Exercise description: The answer must be a single number: how many lines in the records below contain the word "will".

[Collected data]
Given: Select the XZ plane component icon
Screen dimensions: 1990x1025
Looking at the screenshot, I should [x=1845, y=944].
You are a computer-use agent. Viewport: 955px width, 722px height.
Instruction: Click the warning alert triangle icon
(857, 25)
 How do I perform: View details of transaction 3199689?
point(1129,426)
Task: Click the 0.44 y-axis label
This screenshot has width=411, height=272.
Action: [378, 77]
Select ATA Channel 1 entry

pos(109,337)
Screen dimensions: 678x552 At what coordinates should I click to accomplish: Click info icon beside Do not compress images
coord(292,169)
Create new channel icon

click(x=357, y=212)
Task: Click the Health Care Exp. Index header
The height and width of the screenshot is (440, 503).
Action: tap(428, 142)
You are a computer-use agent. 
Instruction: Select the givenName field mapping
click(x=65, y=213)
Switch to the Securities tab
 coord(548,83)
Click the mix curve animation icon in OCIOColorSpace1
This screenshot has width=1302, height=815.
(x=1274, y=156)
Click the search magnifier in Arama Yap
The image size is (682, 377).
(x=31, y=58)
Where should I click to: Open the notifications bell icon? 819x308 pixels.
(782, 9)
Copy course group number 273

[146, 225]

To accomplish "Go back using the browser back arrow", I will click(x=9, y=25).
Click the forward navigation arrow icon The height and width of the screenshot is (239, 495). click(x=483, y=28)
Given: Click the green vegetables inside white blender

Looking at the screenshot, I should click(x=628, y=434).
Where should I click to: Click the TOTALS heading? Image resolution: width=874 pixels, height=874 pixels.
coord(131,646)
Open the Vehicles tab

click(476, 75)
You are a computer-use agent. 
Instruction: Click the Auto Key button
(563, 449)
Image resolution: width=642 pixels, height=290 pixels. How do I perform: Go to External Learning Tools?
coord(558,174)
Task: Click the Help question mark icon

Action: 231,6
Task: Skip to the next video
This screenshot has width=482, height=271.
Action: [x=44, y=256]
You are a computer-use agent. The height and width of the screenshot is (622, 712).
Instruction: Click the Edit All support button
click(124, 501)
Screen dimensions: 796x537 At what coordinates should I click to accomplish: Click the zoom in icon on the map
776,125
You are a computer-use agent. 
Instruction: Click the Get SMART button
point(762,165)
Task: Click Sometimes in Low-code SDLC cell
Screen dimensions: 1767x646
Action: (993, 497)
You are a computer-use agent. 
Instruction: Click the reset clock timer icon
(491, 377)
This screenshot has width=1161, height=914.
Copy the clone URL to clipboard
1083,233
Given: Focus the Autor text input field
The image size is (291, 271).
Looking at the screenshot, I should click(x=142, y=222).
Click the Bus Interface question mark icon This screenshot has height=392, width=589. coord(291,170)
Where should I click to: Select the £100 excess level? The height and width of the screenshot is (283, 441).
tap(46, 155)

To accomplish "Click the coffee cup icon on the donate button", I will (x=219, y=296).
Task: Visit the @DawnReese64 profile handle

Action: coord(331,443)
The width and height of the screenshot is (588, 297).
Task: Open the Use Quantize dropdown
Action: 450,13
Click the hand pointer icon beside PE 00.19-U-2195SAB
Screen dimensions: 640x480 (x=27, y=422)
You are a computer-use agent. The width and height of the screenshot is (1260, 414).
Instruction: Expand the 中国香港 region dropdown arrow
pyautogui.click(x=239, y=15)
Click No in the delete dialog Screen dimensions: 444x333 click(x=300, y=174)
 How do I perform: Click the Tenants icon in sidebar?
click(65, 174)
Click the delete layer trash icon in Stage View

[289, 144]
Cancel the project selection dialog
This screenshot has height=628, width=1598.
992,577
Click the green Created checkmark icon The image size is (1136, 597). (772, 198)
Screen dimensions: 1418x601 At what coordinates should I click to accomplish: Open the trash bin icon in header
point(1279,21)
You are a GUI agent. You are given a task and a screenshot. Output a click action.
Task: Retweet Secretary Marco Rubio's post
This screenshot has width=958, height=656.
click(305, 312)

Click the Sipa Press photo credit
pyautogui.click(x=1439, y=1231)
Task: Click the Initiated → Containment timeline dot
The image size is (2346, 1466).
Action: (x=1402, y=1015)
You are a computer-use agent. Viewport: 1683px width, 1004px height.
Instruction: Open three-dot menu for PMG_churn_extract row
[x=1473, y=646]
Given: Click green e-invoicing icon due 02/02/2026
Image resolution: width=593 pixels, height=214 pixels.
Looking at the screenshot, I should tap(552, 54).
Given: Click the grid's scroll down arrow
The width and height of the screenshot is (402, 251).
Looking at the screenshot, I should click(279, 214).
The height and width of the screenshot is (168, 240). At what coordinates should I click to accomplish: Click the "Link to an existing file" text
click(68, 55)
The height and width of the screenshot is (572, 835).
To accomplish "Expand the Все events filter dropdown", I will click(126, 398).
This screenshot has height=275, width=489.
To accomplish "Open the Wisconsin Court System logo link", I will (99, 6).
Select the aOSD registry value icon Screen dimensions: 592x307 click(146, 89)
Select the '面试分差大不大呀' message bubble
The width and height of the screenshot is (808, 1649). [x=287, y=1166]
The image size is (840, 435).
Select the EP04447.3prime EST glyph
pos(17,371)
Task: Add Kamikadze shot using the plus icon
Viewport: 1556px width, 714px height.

Exercise solution: 4